I feel that my knowledge and practice of different thinking methods have definitely grown after taking this class. At the beginning of the class, I was uncertain what it meant to think systemically, or rather, how to approach thinking systemically. A wide range of topics from many disciplines can benefit from a systems approach. It is beneficial to think in the broad sense, and to identify the many cycles and systems that exist within an overarching presence rather than focus solely on a single aspect of a larger whole. The latter type of thinking normally generates little progress. So for me, I feel that the way in which we approached all of our discussions through a systems lens was immensely helpful and allowed for even better understanding, and thoughtful transgression through our ideas.
I appreciated that fact that each of the weeks’ topics felt cumulative and inter-related. Certain “buzz words” that were present throughout the semester were definitely phrases and ideas that I felt I maybe could grasp before this class, but now have a much deeper, unified understanding of and their many applications. What I appreciated about this class was that we were often not simply addressing these important topics such as climate change, sustainability, equity, and justice, but also addressed and cultivated the language with which we discussed them. I feel that my vocabulary grew in the realms of these topics, and it makes me feel that much more prepared to discuss them with my peers, and address them in my design work, and life in general – which is ultimately the main goal.

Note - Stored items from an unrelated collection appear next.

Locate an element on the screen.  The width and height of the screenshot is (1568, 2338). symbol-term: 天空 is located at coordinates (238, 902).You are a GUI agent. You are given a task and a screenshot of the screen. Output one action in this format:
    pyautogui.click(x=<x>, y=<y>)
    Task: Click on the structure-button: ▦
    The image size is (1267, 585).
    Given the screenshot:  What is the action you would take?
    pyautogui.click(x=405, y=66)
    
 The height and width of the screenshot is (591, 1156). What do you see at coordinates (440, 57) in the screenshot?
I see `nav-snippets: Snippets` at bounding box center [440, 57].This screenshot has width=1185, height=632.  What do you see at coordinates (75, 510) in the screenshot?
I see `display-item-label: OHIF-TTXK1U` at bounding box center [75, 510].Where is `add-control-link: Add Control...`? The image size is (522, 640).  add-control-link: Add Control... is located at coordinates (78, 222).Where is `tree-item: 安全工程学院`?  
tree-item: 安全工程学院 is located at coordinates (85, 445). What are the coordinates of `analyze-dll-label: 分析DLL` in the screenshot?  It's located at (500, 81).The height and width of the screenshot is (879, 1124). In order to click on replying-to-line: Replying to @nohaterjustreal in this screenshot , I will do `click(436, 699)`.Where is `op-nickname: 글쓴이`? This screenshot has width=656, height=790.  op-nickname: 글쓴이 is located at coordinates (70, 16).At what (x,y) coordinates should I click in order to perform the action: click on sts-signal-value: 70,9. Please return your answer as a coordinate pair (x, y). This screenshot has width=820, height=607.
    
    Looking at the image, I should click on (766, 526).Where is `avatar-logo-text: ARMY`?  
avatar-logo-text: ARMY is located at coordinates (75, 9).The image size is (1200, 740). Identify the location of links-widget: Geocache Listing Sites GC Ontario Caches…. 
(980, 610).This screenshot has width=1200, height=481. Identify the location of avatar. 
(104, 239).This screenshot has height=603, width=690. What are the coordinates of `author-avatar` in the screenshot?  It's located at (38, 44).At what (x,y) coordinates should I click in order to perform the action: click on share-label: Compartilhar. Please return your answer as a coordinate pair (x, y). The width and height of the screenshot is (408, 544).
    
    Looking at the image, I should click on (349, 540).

Throughout the semester, I must admit that I felt a little apathetic toward the work we were doing in this class. I felt myself asking, “What is this amounting to? What is our end-goal?” But sometimes it is important to note that a change in thinking and methods of thinking is something that is intangible, and often not appreciated until looked at from another perspective, such as I am doing now at the end of this semester. I guess studying design makes you so focused on “the visual” that it is easy to forget the theoretical and idealogical systems at work, which are just as important.
Though this striving for the tangible, the visual was definitely satisfied in my final RAD project. It was extremely gratifying to be able to flex my systems thinking muscle, which I had built up throughout the semester, and utilize it to create something that felt very comprehensive, personal, beautiful, and successful – my designs for my hometown’s community garden. I appreciated being able to collect specific pieces of wisdom from Kimberly and our guest speakers’ presentations and use it to craft my own project. Ideas such as social capital, granting importance through design, increased resilience through community involvement, circular systems, and leveraging personal privilege all proved to be immensely vital in my design.
Overall, I am very pleased with the personal progress I was able to make in this class, through relating to and discussing with my peers and applying a systems approach to graphic design, which ultimately has led to my growing role as a more active, conscious, and resilient designer and climate citizen.